While regeneration of some nerves has been known for a long time to be possible, particularly in pathways associated with touch and movement, it is clear that many injuries to the nervous system are followed by incomplete recovery or even increasing disability over time.
Some of these long term effects are due to the loss of access to growth factors called neurotrophins that provide essential support for adult nerve cells. We recently discovered that immune responses can be triggered by injury leading to inflammation around the damaged nerve cells. Control of inflammation may therefore allow the remaining nerve cells to survive until treatments that enable them to regenerate can be developed.
Many injured nerve cells that fail to regenerate to their original targets die. Their loss is associated with inflammation that may trigger abnormal activity in pain pathways, or can make the skin more sensitive so that stimuli like light touch produce pain. In addition, nerve cell death can lead to reorganization of the remaining connections in the brain and spinal cord. Some of the remaining nerves grow abnormally because of the accumulation of chemicals that are usually cleared by the missing pathways. These changes can be associated with the generation of stabbing or burning pain or exaggerated responses to stimulation that is normally not painful.

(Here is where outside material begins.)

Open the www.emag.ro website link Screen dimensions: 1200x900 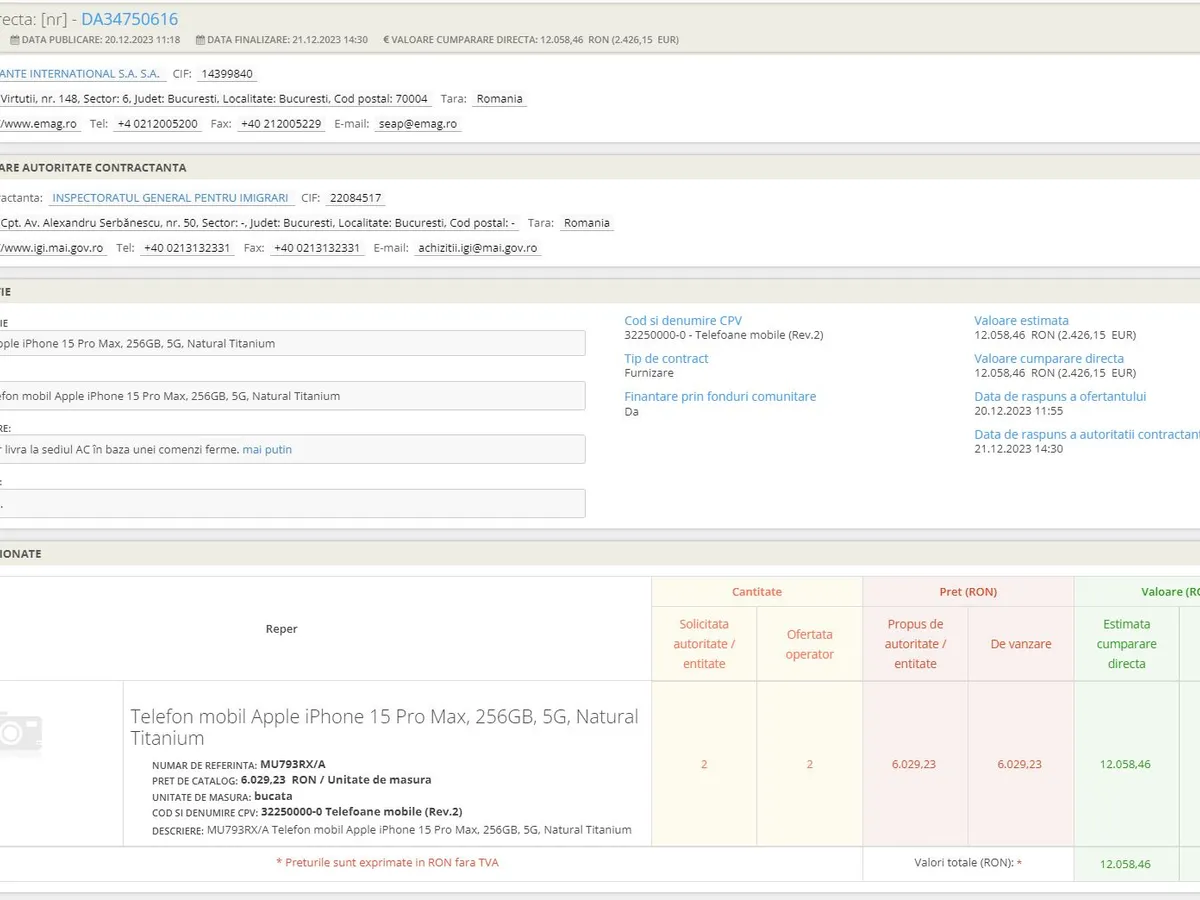click(38, 124)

We are studying the changes in the nervous system that follow injury to or disease of peripheral nerves and the spinal cord. We focus on the recruitment and activation of immune cells to sites remote from the injury and the consequences for other nerve pathways. This involves quantifying the extent of nerve cell death after experimental injuries. Whether the immune cells are beneficial or detrimental is not known, but we are currently testing the link between immune cell activation and the progressive death of injured nerve cells. We are also analysing how diabetes stresses some types of nerve cell so that they die. Understanding how injury affects nerve cells helps us to understand how the normal nervous system is maintained throughout life.

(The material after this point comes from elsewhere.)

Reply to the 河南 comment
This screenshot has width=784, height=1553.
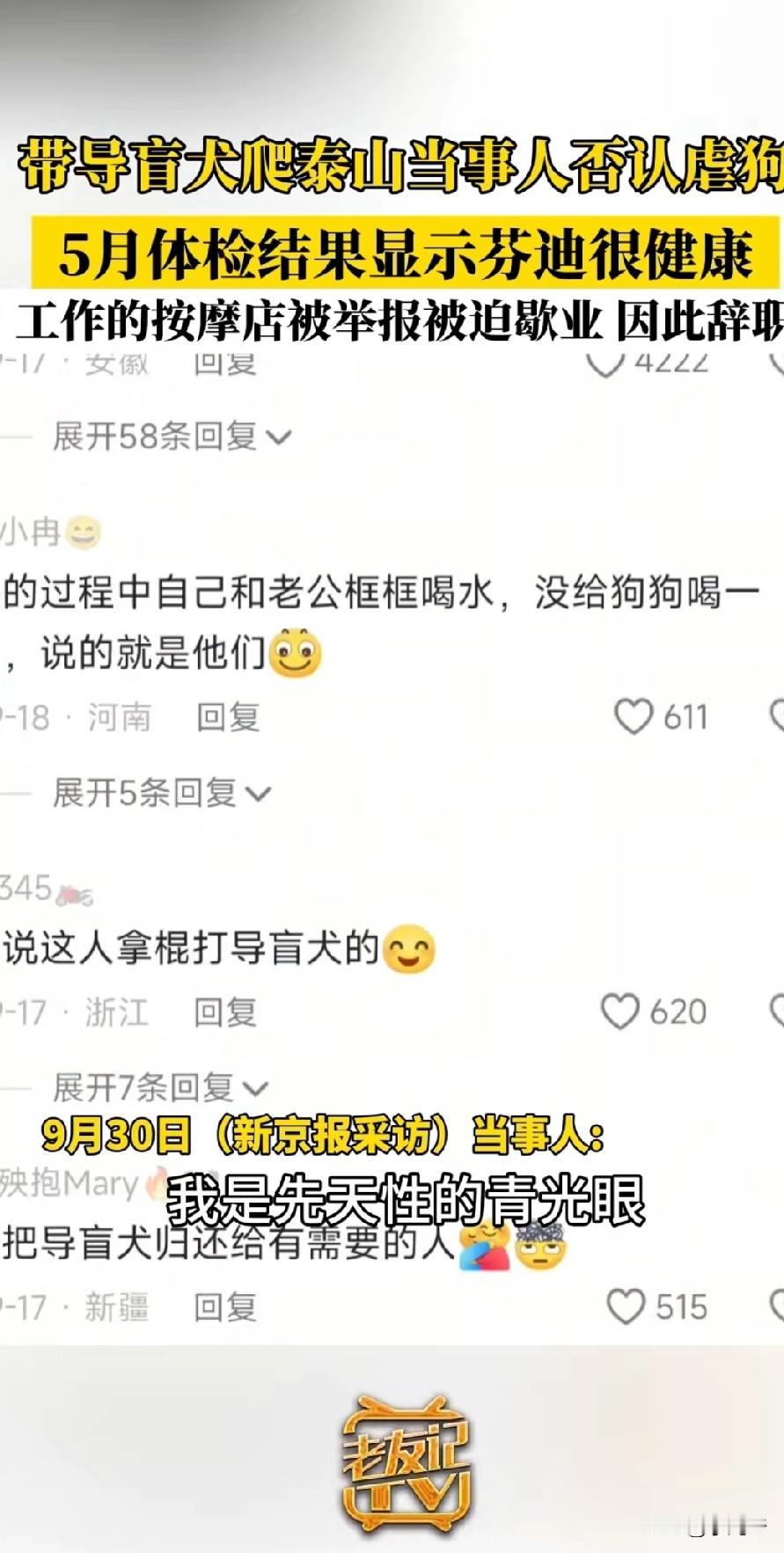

We have identified (1) sites where abnormal growth of sympathetic and sensory axons after peripheral nerve injury may underlie neuropathic pain, (2) the recruitment of T-lymphocytes into sensory ganglia and the spinal cord after peripheral nerve injury, (3) an association between the mobilization of T-lymphocytes and microglia and the potential generation of neuropathic pain, (4) atrophy of disused but intact peripheral nerve fibres below a spinal cord injury, (5) greatly increased vascular responses to nerve activity below a spinal cord injury that could account for the symptoms of "autonomic dysreflexia?.